About the Barcodes
THE LIGHT PEN TOOL ITSELF IS CLUMSY, hard to hold for long without getting a severe pain in your wrist. You are to drag it over the barcode in the proper time intervals and speed, in the rhythm of the tango or the carrioca. At each "beep" you have succeeded … . If you don't hear the beep, you can repeat the action going backwards or forwards. Keep on, please, don't get embarrassed.
THERE ARE THREE KINDS of laserdiscs which are accessible from the catalog:
THE FIRST GROUP is found in laserstations labelled INFOSTATION, probably up to five of them located throughout this exhibit. These contain about two hundred Still images and up to twenty short Moving image segments, all related to the history and the performance of the Instruments described in the catalog. You will find the barcodes correlated to them in two sections of the catalog: The Instruments and in Video: The State of the Art article. Watch for a small label under the barcode itself, a tiny text shows INFO for orientation.
THE SECOND GROUP of laserdisc stations is visibly labeled MUSIC and they are located in quiet museum spaces. There will be at least two of them and they win hold SIM images and Moving sections with actual samples of sounds, assembled by David Dunn to accompany his article in the catalog. All of the barcodes in the article entitled A History of Electronic Music Pioneers, are correlated to the MUSIC laserdisc.

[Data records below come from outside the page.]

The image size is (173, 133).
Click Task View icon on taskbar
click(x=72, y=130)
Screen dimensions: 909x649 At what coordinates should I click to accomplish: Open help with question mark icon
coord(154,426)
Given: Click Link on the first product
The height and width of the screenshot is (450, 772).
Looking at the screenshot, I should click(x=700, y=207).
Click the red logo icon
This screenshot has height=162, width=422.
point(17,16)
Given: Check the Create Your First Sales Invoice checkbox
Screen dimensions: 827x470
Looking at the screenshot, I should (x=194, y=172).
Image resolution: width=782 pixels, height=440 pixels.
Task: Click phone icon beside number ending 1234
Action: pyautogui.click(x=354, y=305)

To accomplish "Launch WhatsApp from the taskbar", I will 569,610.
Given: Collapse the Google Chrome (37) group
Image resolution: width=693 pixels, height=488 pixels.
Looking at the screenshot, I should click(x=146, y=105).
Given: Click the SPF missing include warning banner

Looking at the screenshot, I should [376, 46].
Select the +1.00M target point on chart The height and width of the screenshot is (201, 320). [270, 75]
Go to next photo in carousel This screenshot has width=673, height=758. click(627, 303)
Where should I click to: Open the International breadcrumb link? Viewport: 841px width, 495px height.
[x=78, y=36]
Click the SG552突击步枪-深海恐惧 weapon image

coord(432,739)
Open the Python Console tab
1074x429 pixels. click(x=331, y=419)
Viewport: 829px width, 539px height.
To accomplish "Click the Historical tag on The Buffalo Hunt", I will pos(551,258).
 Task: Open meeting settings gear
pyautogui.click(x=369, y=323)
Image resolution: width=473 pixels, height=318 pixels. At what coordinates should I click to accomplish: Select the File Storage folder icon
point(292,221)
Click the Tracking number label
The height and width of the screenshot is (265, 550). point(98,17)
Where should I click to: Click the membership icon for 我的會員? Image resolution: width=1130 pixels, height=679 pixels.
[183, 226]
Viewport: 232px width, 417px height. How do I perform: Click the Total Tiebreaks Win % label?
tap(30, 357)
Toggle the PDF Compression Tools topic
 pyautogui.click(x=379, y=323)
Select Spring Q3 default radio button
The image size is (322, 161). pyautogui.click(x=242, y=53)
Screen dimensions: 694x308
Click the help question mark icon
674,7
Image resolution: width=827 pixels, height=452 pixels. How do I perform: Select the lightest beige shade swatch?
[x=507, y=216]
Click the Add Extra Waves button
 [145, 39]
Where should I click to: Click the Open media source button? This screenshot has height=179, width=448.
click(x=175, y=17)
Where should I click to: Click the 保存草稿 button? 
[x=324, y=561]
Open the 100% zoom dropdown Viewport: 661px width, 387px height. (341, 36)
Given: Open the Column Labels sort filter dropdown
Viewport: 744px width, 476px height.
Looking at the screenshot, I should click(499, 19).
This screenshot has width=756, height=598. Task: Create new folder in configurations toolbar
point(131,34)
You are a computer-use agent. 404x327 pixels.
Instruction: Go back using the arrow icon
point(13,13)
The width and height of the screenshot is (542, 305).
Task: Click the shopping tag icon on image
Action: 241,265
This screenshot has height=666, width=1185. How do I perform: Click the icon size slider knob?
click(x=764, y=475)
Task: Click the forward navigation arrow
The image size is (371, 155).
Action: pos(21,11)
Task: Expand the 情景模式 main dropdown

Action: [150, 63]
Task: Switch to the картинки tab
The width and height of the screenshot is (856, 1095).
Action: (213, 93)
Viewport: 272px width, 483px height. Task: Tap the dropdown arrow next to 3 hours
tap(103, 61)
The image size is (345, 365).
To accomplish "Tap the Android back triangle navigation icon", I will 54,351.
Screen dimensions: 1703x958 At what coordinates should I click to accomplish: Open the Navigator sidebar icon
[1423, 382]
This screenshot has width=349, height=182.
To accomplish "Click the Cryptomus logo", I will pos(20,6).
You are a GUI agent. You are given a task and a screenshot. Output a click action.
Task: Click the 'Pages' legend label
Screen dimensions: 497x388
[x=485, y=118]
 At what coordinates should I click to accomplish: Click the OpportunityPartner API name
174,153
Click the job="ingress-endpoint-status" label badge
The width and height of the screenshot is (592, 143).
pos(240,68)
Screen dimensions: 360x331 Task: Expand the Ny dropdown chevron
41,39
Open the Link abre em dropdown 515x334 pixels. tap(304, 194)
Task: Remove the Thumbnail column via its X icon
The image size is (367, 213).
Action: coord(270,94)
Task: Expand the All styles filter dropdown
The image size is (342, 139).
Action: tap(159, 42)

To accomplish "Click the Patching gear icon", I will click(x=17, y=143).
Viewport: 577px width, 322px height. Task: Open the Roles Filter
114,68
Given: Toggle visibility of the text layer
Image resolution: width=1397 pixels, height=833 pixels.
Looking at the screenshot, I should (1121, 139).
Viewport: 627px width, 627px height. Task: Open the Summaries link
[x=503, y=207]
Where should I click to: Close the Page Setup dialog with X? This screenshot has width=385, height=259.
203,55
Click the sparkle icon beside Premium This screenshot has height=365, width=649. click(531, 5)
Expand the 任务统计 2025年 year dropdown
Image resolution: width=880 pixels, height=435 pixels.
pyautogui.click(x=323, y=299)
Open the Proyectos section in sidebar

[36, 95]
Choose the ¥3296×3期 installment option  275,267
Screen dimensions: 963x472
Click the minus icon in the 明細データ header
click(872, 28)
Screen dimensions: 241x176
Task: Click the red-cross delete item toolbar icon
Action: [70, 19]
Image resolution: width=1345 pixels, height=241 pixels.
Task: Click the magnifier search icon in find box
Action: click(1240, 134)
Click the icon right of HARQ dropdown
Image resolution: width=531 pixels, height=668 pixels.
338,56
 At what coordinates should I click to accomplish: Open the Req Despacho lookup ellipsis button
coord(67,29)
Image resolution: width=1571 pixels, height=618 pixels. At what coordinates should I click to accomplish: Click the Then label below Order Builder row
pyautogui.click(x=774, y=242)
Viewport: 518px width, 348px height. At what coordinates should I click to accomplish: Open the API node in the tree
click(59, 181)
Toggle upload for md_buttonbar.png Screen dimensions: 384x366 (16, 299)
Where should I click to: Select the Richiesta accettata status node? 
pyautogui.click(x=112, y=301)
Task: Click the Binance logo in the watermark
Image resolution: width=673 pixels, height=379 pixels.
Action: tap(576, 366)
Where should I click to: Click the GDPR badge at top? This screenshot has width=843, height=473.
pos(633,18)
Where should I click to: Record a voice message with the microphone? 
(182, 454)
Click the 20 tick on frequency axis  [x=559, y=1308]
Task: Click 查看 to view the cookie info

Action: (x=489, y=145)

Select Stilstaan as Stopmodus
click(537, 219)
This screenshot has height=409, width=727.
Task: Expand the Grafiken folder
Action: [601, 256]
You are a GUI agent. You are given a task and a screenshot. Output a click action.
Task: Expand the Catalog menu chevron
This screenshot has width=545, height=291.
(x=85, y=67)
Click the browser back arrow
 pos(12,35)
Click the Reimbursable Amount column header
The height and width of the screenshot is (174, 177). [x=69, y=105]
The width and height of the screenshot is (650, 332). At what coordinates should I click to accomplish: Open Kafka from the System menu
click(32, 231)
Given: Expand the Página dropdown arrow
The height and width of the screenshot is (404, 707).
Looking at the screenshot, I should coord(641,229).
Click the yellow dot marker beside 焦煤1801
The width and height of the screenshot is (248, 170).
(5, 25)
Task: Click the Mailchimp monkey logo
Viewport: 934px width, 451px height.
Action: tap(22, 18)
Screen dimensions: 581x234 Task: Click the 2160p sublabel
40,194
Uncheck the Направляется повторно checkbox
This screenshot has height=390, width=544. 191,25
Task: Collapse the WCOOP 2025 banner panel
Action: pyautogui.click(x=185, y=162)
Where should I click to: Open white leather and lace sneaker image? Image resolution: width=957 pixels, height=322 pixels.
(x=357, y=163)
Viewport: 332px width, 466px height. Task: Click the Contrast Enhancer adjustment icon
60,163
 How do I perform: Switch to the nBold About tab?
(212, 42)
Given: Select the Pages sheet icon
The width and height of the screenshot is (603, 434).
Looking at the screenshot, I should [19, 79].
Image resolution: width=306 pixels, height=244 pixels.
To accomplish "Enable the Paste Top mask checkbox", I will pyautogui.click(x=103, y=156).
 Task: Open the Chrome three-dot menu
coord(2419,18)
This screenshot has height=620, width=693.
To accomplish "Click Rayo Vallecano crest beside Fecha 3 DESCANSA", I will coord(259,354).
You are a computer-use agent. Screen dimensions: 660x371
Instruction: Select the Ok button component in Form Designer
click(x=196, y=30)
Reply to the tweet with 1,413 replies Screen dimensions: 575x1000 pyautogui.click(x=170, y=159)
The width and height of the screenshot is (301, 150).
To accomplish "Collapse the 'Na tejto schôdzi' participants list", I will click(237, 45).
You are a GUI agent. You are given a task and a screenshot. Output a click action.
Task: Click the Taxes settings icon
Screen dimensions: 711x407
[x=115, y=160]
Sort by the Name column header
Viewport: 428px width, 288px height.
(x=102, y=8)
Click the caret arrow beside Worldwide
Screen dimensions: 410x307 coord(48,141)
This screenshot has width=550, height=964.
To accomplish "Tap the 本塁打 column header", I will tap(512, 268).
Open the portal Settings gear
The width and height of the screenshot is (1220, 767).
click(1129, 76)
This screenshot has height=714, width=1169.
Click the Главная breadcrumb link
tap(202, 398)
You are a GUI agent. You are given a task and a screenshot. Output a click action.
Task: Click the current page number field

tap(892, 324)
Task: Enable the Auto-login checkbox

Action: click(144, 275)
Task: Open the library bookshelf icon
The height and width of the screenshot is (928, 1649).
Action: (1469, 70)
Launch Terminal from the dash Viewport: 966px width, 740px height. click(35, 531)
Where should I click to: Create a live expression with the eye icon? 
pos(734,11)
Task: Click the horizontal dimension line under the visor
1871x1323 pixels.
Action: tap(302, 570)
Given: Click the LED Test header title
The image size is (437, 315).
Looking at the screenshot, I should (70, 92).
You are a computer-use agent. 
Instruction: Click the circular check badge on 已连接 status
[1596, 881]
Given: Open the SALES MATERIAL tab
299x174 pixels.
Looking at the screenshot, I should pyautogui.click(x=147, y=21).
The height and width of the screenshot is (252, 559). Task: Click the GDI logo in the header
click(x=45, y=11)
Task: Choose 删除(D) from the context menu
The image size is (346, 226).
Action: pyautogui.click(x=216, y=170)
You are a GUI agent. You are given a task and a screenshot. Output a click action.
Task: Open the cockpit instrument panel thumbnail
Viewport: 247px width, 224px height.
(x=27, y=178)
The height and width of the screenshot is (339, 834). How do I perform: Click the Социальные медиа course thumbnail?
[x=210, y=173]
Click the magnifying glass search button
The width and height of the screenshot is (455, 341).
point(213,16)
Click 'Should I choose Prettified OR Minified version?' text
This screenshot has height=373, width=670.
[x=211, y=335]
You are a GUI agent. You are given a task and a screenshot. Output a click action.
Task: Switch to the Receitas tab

THE THIRD GROUP of laserdisc stations are labeled NANO (THEATERS) A, B, and C. They all have an identical Still image section as the Infostation, which means that you can access these stills from all stations except MUSIC. However, the Moving images on all discs are different. Even though you can also program the discs independently from the catalog by using the summary of all barcode information available at the stations, most of the disc information is available from within the catalog. For example, in the case of the Light Music in the Soviet Union article, the catalog will show a barcode labeled NANO informing of a stack of still pictures sitting there.
NOW, IF YOU ARE BORED by all of this, there is a keypad at each laserdisc station with a generic command set of instructions on their face. Just feel free to browse.
BY THE WAY, there is a space named ENDO-THEATER in this exhibit. It is programmed to play tapes selected by Steina: no keypads, no barcodes. W.V.